------ INFORMATION

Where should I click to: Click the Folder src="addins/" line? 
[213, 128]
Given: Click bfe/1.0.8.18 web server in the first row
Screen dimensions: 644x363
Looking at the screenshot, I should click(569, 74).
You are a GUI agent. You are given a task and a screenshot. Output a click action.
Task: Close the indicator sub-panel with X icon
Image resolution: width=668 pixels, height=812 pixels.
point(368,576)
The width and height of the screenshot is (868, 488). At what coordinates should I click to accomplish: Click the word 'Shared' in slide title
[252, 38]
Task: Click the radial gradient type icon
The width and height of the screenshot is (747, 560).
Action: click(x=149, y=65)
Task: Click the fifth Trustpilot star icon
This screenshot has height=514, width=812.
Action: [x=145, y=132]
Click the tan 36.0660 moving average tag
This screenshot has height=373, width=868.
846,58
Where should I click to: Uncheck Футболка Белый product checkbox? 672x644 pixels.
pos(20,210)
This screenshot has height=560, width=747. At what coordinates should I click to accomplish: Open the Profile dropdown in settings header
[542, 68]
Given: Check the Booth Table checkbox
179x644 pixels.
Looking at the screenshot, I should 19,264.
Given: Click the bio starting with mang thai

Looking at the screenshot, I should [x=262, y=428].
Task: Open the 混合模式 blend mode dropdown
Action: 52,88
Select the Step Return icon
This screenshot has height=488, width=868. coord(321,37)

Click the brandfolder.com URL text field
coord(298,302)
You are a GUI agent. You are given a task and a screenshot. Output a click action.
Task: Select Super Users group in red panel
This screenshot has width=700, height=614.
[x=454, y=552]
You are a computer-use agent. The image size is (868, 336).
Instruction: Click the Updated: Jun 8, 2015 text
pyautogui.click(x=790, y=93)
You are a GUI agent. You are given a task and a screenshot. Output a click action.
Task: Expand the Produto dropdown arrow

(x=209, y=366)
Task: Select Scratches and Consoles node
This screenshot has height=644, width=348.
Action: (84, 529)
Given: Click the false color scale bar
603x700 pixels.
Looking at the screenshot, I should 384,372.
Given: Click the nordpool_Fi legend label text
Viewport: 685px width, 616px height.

------------

WHAT YOU NEED TO DO.
All of the records need to be returned exactly as they are.

ANSWER SECTION.
Where should I click to: Click the Folder src="addins/" line? 
[213, 128]
Given: Click bfe/1.0.8.18 web server in the first row
Screen dimensions: 644x363
Looking at the screenshot, I should click(569, 74).
You are a GUI agent. You are given a task and a screenshot. Output a click action.
Task: Close the indicator sub-panel with X icon
Image resolution: width=668 pixels, height=812 pixels.
point(368,576)
The width and height of the screenshot is (868, 488). At what coordinates should I click to accomplish: Click the word 'Shared' in slide title
[252, 38]
Task: Click the radial gradient type icon
The width and height of the screenshot is (747, 560).
Action: click(x=149, y=65)
Task: Click the fifth Trustpilot star icon
This screenshot has height=514, width=812.
Action: [x=145, y=132]
Click the tan 36.0660 moving average tag
This screenshot has height=373, width=868.
846,58
Where should I click to: Uncheck Футболка Белый product checkbox? 672x644 pixels.
pos(20,210)
This screenshot has height=560, width=747. At what coordinates should I click to accomplish: Open the Profile dropdown in settings header
[542, 68]
Given: Check the Booth Table checkbox
179x644 pixels.
Looking at the screenshot, I should 19,264.
Given: Click the bio starting with mang thai

Looking at the screenshot, I should [x=262, y=428].
Task: Open the 混合模式 blend mode dropdown
Action: 52,88
Select the Step Return icon
This screenshot has height=488, width=868. coord(321,37)

Click the brandfolder.com URL text field
coord(298,302)
You are a GUI agent. You are given a task and a screenshot. Output a click action.
Task: Select Super Users group in red panel
This screenshot has width=700, height=614.
[x=454, y=552]
You are a computer-use agent. The image size is (868, 336).
Instruction: Click the Updated: Jun 8, 2015 text
pyautogui.click(x=790, y=93)
You are a GUI agent. You are given a task and a screenshot. Output a click action.
Task: Expand the Produto dropdown arrow

(x=209, y=366)
Task: Select Scratches and Consoles node
This screenshot has height=644, width=348.
Action: (84, 529)
Given: Click the false color scale bar
603x700 pixels.
Looking at the screenshot, I should 384,372.
Given: Click the nordpool_Fi legend label text
Viewport: 685px width, 616px height.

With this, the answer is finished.